((

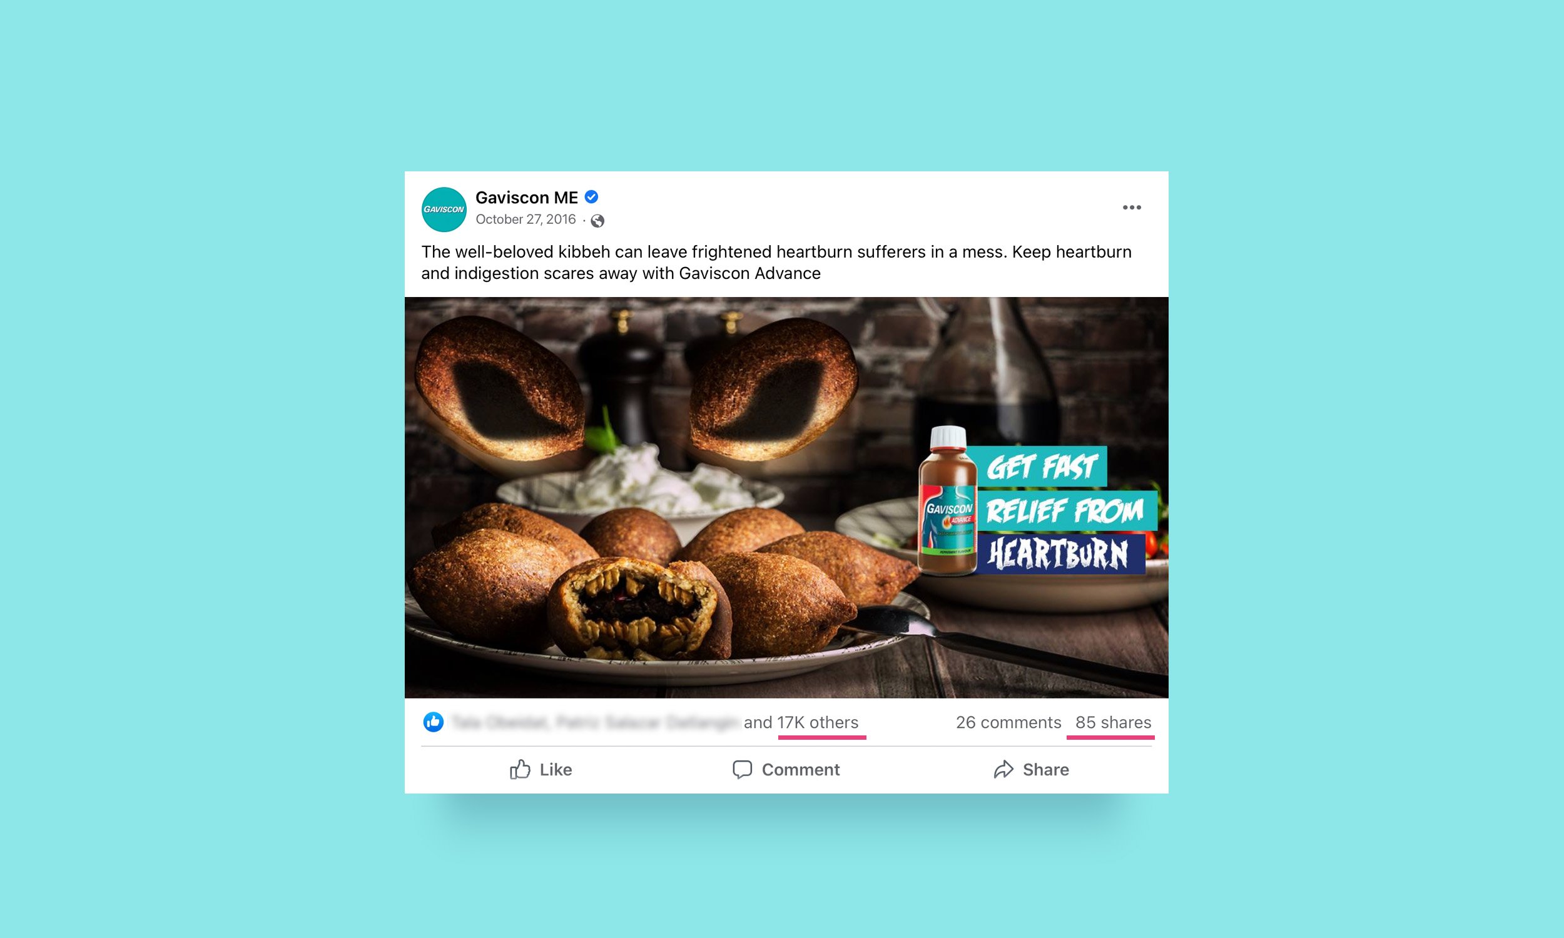Click the Gaviscon Advance bottle in image
Viewport: 1564px width, 938px height.
coord(947,501)
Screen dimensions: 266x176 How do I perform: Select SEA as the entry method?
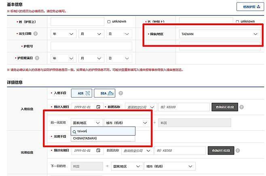[x=104, y=93]
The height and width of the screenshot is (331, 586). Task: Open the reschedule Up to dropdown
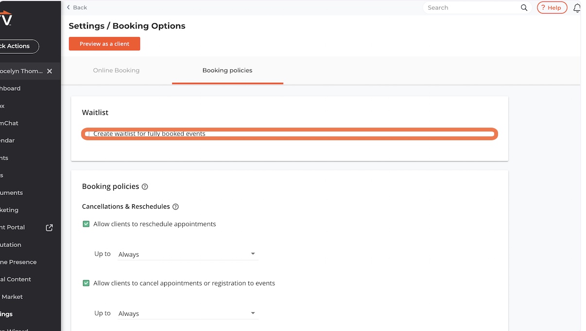[188, 254]
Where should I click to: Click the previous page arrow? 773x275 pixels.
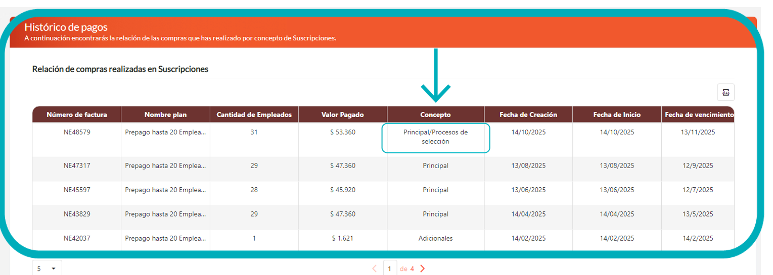tap(374, 268)
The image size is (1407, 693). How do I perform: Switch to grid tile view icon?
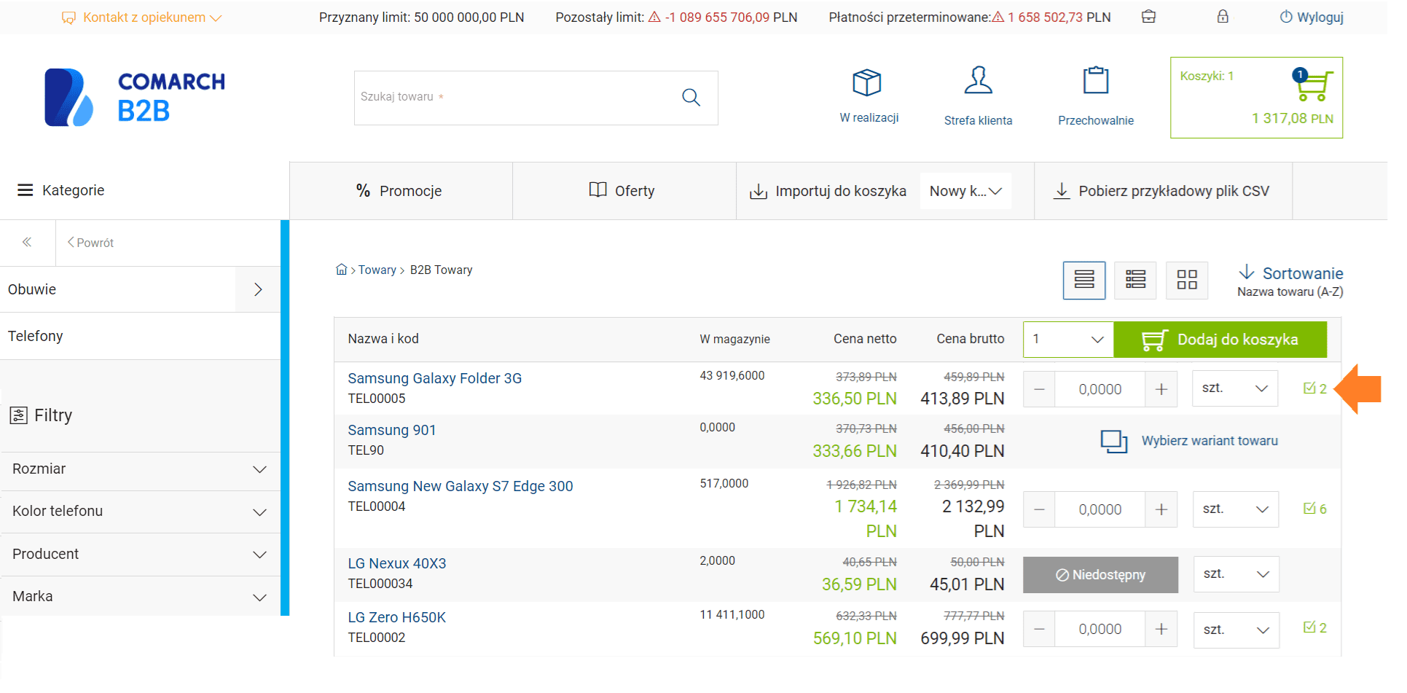(1187, 280)
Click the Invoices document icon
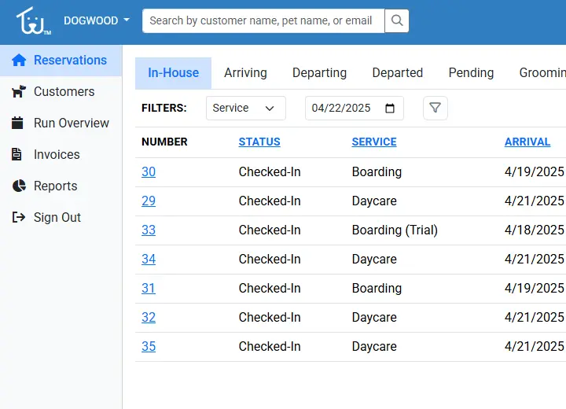The height and width of the screenshot is (409, 566). (x=19, y=155)
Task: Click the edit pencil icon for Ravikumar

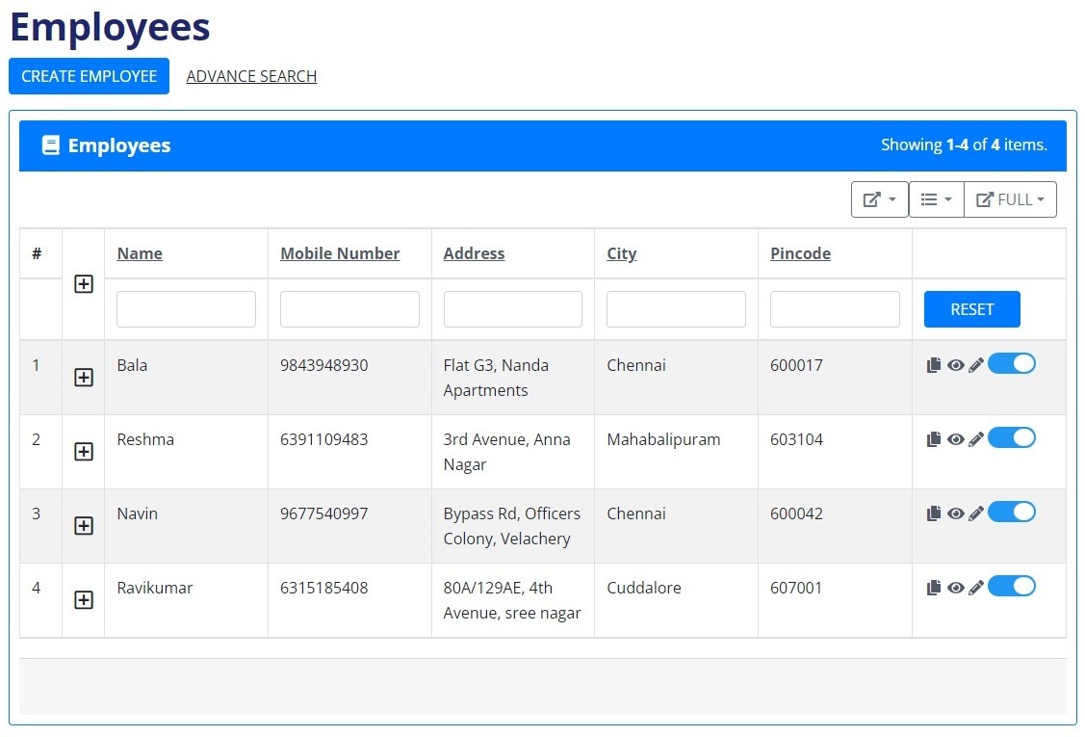Action: (x=976, y=588)

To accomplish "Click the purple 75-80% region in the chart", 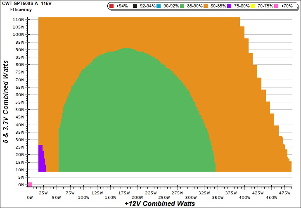I will click(41, 159).
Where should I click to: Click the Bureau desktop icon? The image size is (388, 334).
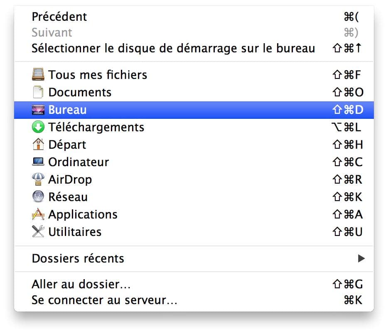coord(38,110)
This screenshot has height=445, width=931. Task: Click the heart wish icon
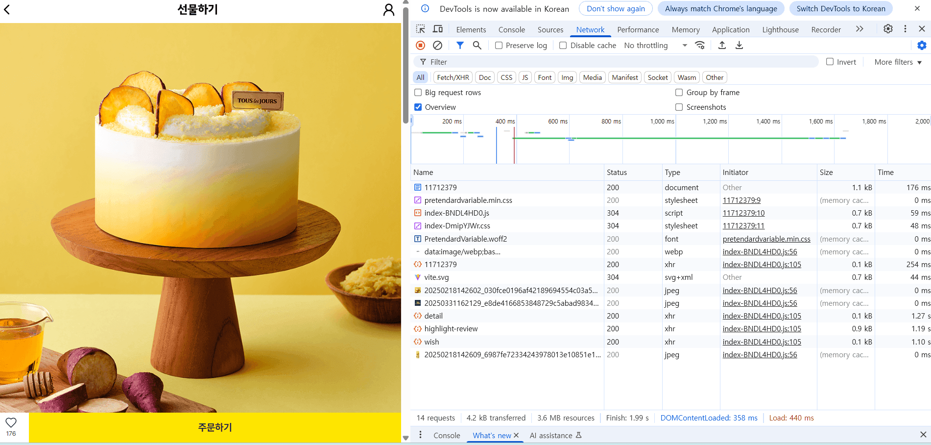point(11,422)
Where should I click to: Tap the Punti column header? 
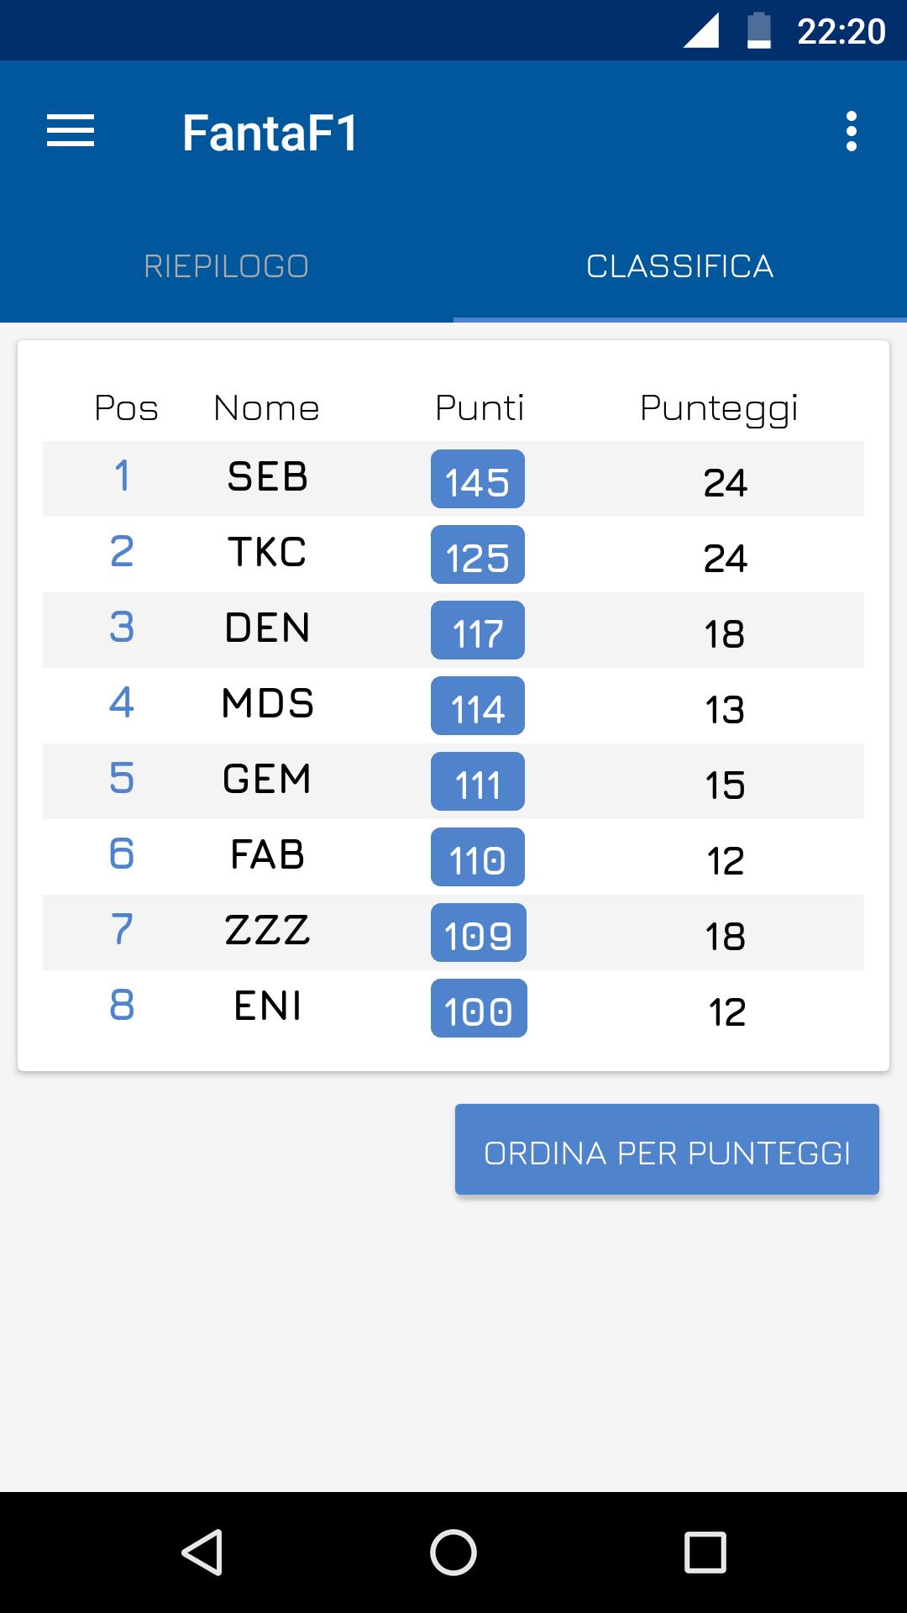[x=480, y=408]
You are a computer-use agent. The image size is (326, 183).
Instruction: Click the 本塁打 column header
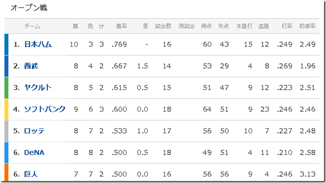click(245, 26)
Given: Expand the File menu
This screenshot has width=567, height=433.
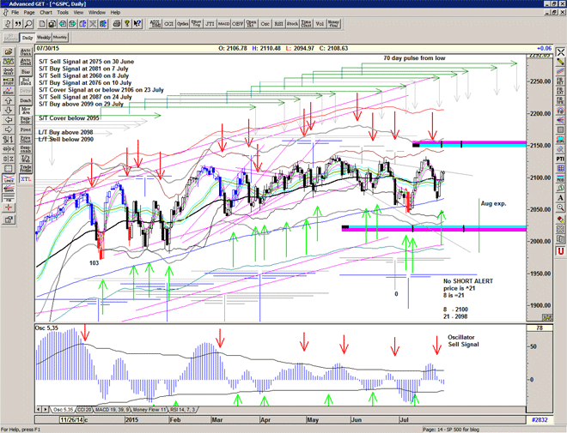Looking at the screenshot, I should click(15, 13).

))

Exactly repeat every line from the line that includes "Where should I click to: Tap" to the end of the listing, and nothing else, leaving pictures out.

- _Answer box_
Where should I click to: Tap the Punti column header? 
[x=480, y=408]
You are a computer-use agent. The image size is (326, 183).
Instruction: Click the 本塁打 column header
click(245, 26)
Given: Expand the File menu
This screenshot has width=567, height=433.
Looking at the screenshot, I should click(15, 13).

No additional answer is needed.